Exercise description: In the records below, find the line that contains "Click the unsaved dot on functions.php tab" and the line that contains "Task: Click the Beta", then retype exactly those two lines and every line between them.

Pixel coordinate grounding data:

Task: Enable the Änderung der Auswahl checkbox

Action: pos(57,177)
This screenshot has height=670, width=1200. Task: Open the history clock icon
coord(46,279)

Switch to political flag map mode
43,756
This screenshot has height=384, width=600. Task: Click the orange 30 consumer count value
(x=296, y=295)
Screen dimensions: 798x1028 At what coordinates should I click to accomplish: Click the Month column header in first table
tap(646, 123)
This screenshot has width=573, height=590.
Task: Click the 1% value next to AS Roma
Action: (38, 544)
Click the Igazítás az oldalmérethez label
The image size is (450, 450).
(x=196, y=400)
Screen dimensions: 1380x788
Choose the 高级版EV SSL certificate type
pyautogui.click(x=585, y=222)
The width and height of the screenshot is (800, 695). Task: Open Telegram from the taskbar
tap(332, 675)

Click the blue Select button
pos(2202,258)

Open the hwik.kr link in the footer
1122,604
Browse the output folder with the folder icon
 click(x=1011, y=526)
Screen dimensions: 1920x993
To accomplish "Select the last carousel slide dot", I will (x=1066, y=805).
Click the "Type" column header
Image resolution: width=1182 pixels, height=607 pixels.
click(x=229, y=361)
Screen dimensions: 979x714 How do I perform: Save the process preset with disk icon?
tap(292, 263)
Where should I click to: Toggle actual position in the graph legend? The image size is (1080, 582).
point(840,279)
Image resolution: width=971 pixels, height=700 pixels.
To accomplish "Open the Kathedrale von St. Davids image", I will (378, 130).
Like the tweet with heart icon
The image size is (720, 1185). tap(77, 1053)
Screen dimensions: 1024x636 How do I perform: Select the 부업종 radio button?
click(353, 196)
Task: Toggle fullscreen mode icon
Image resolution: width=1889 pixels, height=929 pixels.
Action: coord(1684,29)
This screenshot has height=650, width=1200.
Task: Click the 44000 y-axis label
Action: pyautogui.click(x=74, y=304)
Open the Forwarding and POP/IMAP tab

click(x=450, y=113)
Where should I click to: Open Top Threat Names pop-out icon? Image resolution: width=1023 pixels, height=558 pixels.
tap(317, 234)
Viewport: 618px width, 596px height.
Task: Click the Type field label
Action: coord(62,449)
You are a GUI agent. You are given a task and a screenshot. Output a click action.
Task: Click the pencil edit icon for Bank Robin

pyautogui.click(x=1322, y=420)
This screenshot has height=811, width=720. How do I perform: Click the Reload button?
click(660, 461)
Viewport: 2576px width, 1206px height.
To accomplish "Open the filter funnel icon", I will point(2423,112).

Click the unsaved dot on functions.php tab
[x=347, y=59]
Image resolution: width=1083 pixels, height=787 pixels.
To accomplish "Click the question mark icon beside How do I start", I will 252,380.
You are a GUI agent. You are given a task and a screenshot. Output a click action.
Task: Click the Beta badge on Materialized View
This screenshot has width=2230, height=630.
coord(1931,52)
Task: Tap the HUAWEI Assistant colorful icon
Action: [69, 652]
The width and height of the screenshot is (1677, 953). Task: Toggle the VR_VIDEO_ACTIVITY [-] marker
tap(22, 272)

Solved problem:
Click the unsaved dot on functions.php tab
[x=347, y=59]
Image resolution: width=1083 pixels, height=787 pixels.
To accomplish "Click the question mark icon beside How do I start", I will 252,380.
You are a GUI agent. You are given a task and a screenshot. Output a click action.
Task: Click the Beta badge on Materialized View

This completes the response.